EXERCISE INSTRUCTIONS: Restate word for word every line from the top of the data below down through the line that holds "The width and height of the screenshot is (1512, 808).".

════

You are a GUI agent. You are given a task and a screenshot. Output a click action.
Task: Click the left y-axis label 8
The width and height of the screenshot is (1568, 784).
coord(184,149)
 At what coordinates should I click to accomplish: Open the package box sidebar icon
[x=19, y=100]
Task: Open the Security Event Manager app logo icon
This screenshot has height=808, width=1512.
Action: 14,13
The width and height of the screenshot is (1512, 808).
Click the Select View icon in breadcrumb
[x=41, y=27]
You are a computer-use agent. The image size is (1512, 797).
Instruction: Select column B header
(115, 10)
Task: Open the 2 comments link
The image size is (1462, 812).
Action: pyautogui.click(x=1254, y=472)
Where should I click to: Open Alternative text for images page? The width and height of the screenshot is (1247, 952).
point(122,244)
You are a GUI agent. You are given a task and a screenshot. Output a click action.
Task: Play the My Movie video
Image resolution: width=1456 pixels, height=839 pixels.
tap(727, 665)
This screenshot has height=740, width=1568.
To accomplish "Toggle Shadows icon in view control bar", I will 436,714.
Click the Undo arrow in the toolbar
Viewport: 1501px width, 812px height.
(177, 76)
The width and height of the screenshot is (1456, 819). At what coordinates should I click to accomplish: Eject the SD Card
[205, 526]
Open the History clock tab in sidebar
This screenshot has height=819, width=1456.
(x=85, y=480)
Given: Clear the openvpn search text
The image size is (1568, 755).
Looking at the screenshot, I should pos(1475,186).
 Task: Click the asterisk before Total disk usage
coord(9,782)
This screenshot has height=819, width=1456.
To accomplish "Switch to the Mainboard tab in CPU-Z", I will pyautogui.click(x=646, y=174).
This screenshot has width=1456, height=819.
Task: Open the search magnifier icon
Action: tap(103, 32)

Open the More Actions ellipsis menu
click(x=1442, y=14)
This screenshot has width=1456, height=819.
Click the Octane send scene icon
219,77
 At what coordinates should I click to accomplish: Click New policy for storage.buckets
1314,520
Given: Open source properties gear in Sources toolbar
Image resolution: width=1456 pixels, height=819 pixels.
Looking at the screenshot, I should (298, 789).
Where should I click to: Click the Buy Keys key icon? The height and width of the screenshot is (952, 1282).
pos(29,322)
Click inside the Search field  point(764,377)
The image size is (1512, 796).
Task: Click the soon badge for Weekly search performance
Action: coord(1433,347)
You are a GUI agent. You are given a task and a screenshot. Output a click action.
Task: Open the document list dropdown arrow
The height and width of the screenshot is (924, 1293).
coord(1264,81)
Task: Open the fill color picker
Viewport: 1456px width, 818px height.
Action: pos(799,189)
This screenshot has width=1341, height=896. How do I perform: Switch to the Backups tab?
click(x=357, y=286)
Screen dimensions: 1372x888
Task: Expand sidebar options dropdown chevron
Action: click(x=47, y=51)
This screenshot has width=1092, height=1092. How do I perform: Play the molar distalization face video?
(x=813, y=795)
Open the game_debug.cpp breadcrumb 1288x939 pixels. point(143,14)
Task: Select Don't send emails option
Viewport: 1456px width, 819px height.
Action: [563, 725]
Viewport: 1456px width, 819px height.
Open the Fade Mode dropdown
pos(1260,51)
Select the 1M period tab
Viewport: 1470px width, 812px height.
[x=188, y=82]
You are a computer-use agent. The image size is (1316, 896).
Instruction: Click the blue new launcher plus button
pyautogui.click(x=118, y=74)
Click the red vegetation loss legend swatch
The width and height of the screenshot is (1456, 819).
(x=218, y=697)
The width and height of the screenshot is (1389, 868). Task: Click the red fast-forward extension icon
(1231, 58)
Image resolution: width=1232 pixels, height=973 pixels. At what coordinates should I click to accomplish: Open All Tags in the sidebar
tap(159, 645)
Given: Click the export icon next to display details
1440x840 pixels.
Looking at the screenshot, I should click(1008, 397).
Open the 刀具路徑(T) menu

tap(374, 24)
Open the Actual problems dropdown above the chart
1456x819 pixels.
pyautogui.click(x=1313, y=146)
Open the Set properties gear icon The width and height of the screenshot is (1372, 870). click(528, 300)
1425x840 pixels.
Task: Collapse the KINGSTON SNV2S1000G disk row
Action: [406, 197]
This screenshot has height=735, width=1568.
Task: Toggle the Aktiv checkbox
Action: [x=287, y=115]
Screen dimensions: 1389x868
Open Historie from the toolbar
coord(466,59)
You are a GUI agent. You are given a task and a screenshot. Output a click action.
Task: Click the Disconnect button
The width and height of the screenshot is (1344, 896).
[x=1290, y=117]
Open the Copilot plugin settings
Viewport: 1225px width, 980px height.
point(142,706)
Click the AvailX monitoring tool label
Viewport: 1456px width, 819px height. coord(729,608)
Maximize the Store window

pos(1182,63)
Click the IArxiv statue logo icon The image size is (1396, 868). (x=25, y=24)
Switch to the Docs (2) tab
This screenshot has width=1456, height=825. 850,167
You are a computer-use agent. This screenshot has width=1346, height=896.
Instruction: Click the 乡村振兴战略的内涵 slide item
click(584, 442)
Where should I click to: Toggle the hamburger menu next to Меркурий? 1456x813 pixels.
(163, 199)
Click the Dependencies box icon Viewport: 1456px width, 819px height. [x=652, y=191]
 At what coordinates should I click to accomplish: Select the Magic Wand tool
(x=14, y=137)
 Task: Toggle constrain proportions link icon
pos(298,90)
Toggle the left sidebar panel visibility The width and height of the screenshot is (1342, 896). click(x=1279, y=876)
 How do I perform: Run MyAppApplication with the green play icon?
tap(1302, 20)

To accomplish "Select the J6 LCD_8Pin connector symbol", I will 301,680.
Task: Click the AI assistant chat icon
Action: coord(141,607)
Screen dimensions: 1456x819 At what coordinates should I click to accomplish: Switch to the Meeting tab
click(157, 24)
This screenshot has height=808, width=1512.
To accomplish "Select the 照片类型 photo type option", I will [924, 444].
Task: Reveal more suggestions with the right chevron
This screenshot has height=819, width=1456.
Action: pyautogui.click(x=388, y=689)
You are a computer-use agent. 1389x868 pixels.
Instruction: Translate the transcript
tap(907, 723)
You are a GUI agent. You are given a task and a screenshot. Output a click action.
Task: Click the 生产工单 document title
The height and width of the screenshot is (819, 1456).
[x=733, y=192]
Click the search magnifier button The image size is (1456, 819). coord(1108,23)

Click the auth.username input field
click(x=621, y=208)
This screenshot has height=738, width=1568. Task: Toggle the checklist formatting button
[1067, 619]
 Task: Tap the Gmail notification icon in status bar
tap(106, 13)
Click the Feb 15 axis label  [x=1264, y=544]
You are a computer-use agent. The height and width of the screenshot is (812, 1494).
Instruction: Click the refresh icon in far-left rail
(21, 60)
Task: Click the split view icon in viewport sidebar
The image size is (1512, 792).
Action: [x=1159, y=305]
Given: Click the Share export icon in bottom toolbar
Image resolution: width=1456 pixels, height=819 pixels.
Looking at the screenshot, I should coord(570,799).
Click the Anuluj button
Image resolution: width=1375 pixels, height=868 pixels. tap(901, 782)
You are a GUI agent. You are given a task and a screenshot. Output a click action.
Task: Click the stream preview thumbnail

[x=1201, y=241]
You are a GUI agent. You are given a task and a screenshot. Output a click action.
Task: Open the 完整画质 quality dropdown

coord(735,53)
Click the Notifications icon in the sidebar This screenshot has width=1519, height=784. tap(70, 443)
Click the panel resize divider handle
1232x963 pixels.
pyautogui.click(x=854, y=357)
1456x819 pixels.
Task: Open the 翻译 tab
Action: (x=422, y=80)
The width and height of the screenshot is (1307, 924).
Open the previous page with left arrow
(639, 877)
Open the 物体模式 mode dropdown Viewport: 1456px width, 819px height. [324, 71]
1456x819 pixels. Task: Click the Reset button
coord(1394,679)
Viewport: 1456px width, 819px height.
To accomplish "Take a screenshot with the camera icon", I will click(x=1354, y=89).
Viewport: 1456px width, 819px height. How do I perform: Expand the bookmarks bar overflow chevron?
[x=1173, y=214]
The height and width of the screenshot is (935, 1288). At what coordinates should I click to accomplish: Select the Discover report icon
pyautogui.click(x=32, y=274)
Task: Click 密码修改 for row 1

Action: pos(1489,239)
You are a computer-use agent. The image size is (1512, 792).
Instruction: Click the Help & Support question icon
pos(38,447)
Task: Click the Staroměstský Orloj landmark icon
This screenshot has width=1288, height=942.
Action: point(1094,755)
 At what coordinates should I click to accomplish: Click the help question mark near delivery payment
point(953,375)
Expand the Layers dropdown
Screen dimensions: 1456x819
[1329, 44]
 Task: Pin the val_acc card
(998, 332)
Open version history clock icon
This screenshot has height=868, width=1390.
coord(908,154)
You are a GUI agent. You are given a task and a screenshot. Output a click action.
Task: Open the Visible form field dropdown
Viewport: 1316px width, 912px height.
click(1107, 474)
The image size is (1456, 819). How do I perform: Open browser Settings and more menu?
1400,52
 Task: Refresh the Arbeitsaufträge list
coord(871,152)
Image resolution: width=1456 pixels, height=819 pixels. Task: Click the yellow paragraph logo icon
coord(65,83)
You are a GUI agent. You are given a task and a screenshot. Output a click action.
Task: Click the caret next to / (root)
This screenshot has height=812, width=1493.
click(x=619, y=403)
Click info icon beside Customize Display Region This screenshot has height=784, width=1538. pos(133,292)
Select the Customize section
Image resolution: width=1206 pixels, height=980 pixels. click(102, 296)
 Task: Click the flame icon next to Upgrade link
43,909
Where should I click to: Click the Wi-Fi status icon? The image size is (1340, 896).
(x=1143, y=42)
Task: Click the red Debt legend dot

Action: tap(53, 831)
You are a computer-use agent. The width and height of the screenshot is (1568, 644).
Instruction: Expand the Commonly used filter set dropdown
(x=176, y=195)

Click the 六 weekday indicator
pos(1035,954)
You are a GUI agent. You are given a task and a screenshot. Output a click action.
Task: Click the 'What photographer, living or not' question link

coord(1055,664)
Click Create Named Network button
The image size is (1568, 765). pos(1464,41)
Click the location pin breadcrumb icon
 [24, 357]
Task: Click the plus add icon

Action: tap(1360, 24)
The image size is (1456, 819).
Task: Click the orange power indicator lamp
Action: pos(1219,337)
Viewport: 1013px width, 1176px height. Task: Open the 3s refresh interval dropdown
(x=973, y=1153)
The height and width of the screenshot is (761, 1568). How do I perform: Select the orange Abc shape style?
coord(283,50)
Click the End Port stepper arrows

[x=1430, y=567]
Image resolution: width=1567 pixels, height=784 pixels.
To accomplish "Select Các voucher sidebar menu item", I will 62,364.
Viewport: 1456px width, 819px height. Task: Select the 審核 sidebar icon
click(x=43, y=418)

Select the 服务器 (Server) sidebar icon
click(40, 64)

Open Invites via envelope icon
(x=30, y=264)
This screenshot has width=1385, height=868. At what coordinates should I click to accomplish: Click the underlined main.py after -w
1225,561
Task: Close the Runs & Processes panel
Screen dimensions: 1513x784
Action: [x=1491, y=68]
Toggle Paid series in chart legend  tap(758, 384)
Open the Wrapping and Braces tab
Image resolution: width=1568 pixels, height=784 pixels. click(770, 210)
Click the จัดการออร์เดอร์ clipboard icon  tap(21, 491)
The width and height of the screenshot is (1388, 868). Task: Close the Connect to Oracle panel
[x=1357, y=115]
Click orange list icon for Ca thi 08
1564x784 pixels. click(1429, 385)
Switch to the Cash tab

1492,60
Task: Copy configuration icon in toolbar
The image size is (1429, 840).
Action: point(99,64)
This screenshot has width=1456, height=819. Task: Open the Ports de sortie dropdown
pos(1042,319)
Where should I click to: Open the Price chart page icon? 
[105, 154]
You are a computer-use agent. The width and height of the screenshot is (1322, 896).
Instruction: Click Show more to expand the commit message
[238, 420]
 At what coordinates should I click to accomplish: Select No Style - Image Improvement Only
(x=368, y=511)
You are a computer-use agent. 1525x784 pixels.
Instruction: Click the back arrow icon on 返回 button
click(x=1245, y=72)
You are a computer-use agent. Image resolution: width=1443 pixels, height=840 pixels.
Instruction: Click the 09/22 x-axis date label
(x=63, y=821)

════

OUTPUT OF THE EXERCISE:
You are a GUI agent. You are given a task and a screenshot. Output a click action.
Task: Click the left y-axis label 8
The width and height of the screenshot is (1568, 784).
coord(184,149)
 At what coordinates should I click to accomplish: Open the package box sidebar icon
[x=19, y=100]
Task: Open the Security Event Manager app logo icon
This screenshot has height=808, width=1512.
Action: 14,13
The width and height of the screenshot is (1512, 808).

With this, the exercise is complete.